Complications can also arise when platforms pivot to serve new uses. Standards that may have been in place to serve one use case may need to be changed. For example, as the report was being written, Spatial pivoted from enterprise to art. While content moderation hasn’t been a huge problem since then, the platform is host to media that wouldn’t have been introduced there a year ago.
Immersive Experiences in Augmented Reality
Some of this conversation may be familiar to readers who follow XR ethics and policy. The report also devoted time to an underserved consideration: augmented reality.
MUIEs have existed in the VR and Web3D spaces for a while now but, until recently, there weren’t a lot of shared AR experiences. As spatial computing develops, this is changing rapidly.
“In AR, content moderation approaches have to consider not only the digital content that users generate, but also how that content augments the real-world locations, objects, or even people,” wrote Castro.
The report also raised concerns over the ownership of “digital layers on top of physical spaces.” As more platforms arise to sell this kind of “digital real estate,” owners of physical real estate have been scrambling to protect their physical environments and assets with organizations like ARIA Network and Darabase offering some solutions.
So far, incidences of bad actors in AR seem to be few and far between. However, experts in the policy space agree that it is best to address issues with immersive experiences sooner than later.
The report also touched on using a real person’s likeness to make an avatar of them without their knowledge or consent. This is another example of a sticky problem from the 2D web that can sometimes be solved through things like community reporting but can still do damage as it makes its rounds, particularly if a platform is not quick to remove it.
This issue is also an example of a situation in which it may be difficult to tell wrongdoing from “artistic representation.” There are examples not linked in this article of people creating 3D models of Facebook founder and CEO Mark Zuckerberg. One recent viral example featured an avatar of the controversial entrepreneur brandishing a knife over audio from Meta Connect.
Lessons and Recommendations
The report wrapped up with notes on how moderation is effectively being done and how it may be employed by those who offer and occupy immersive experiences.
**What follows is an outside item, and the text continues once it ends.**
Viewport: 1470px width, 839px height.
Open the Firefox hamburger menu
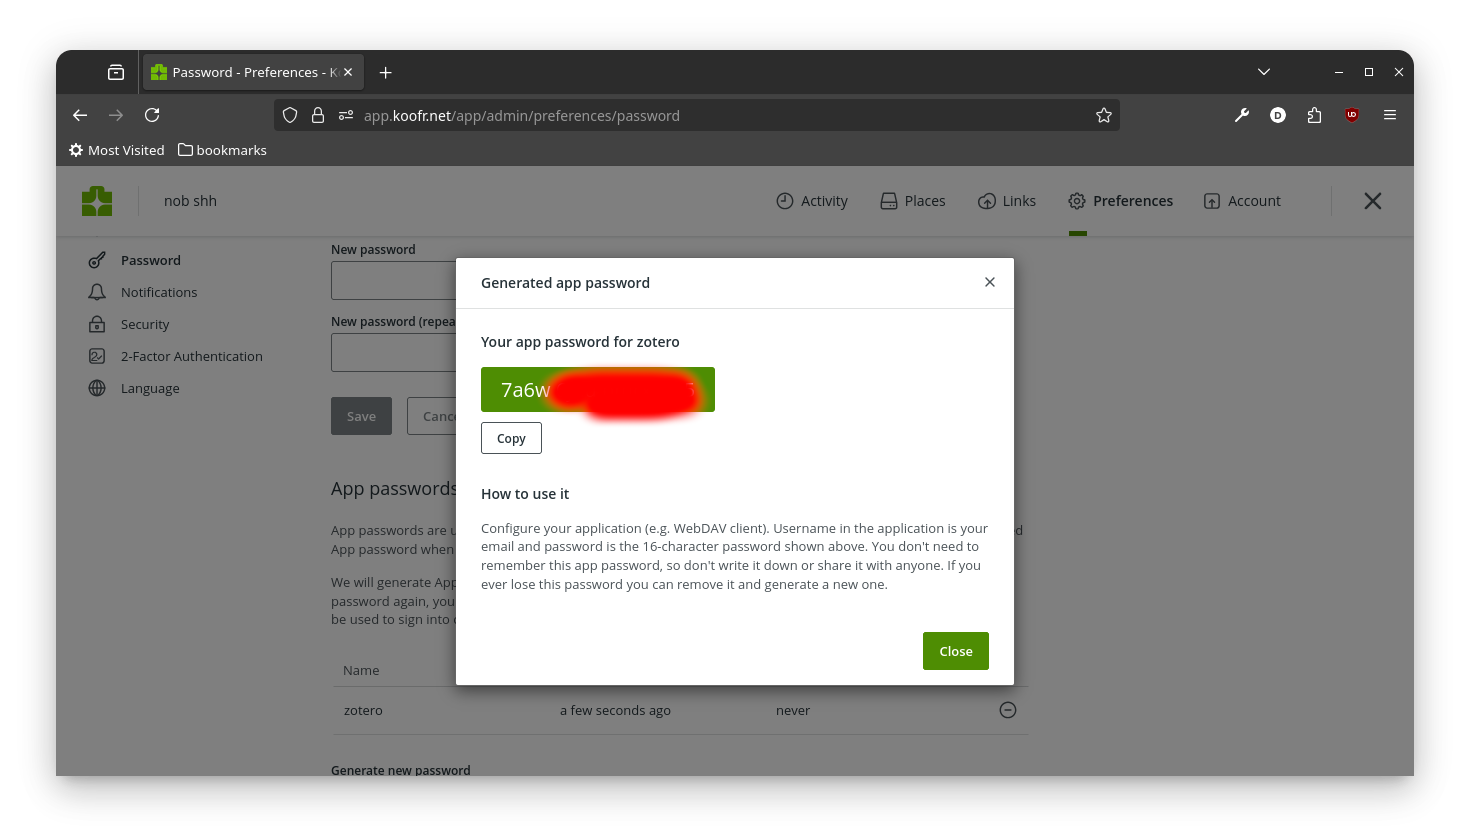tap(1390, 115)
Recommendations included having guidelines similar to those that would be present at an in-person event, and making participants aware of the expectations upon their entry into the experience.
While the report explored ideas like allowing law enforcement into immersive experiences, it focused on building experiences in platforms that have well-outlined use terms and having individual experiences moderated by the hosts of those experiences rather than relying on platform staff. Above all, it emphasized giving power to individual users.
“One way to strike the right balance between safety and privacy is to implement user controls that allow individuals to shape experiences to meet their needs and expectations,” Castro wrote.
Final recommendations in the report were that immersive experience providers should focus on preventing real world harm, and that any frameworks should be “iterative with clear processes to update it” as new concerns arise.
Toward Greater Safety in XR and Beyond
This report is a welcome addition to a growing body of expertise regarding the approach to safety in immersive experiences. While many elements of these experiences are new and we should avoid shortcomings of past online experiences, there is much that we can learn from moderation approaches to other kinds of virtual communities.